Port Jackson was another beginning, a more appropriately grand one. Once more the ships sailed along the massive cliffs and headlands of the coast, and again entered the new land through the awesome portal of Sydney Heads. The vision of Sydney Harbour was all the more powerful because of the disappointment of Botany Bay. The famous ‘meadows’ promised by Cook and Banks, seen fresh and green and well watered in autumn, had turned to straw in the blazing heat in the summer of January 1788.3 There had been insufficient water for a thousand-odd invaders, the ships were exposed to the ocean gales and there seemed nowhere large enough or suitable to establish the settlement. So, as we have seen, Phillip sailed the longboats further north, the famous discovery was made, and his famous lines later written: here was a harbour where ‘a thousand sail of the line may ride in the most perfect security’. At Warrane, later Sydney Cove, ‘ships can anchor so close to the shore that at small expence quays may be built at which the largest ships may unload’.4

They stood on the decks, entranced as the ships glided past the long, finger-like headlands and secret bays. Surgeon Arthur Bowes Smyth tried to find words and images:

. . . the finest terras’s . . . the tallest and most stately trees I ever saw in any nobleman’s grounds in England cannot excel in beauty those [which] nature now presented to our view. The singing of various birds among the trees, and the flight of the numerous parakeets, lorikeets, cockatoos and macaws, made all around appear like an enchantment; the stupendous rocks from the summit of the hills and down to the very waters edge hang’g in a most awful manner from above and form’g the most commodious quays by the water, beggar’d all description.5

There were many such descriptions from the Europeans—lyrical, but also infused with a sense of being on the cusp of grand purpose, of history. They began a long tradition—for the next century at least, new arrivals would feel compelled to write of their first sight of Sydney Harbour.

MATERIAL PROVIDED:

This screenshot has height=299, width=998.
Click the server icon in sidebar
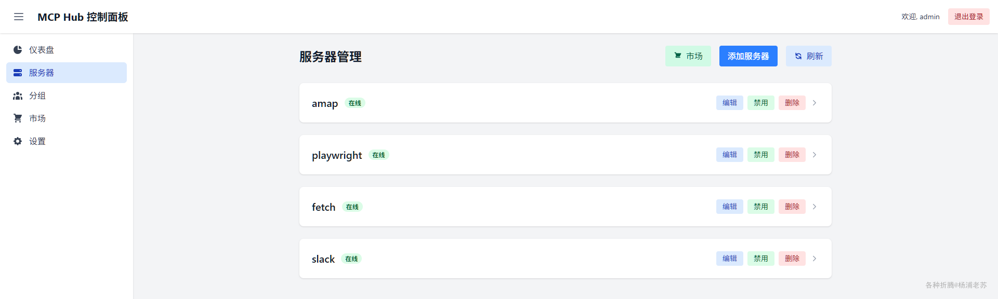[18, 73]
--
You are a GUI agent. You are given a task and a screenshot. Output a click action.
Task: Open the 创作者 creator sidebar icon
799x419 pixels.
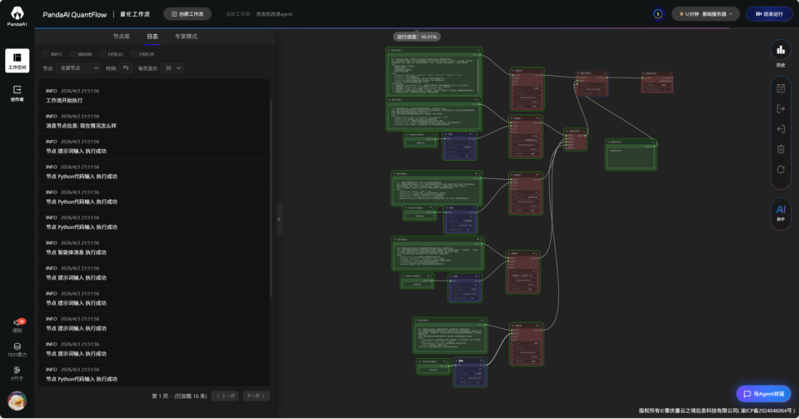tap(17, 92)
--
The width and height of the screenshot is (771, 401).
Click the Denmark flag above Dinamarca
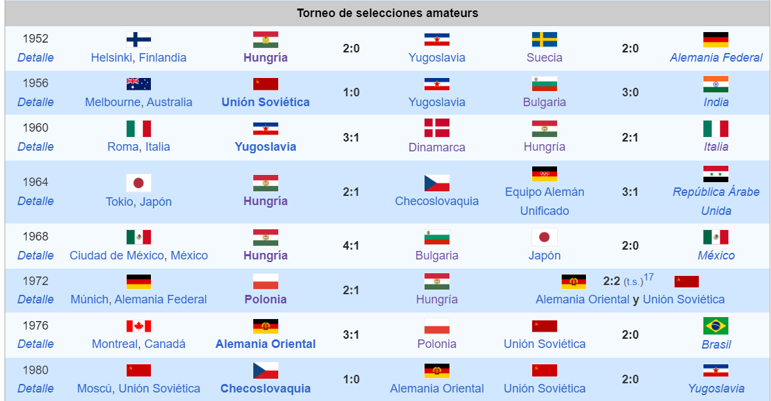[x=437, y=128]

PROBLEM 1:
Answer these questions using the passage about Port Jackson.
(a) In which month and year had the meadows turned to straw in the heat?
(b) What was the earlier name of Sydney Cove?
(c) What was Arthur Bowes Smyth's profession?
PROBLEM 2: Translate this sentence from the passage about Port Jackson into Spanish: "They stood on the decks, entranced as the ships glided past the long, finger-like headlands and secret bays."
The items play no part in this work.

EXPECTED OUTPUT 1:
(a) January 1788
(b) Warrane
(c) Surgeon

EXPECTED OUTPUT 2: Se quedaron de pie en las cubiertas, embelesados mientras los barcos se deslizaban junto a los largos promontorios en forma de dedos y las bahías secretas.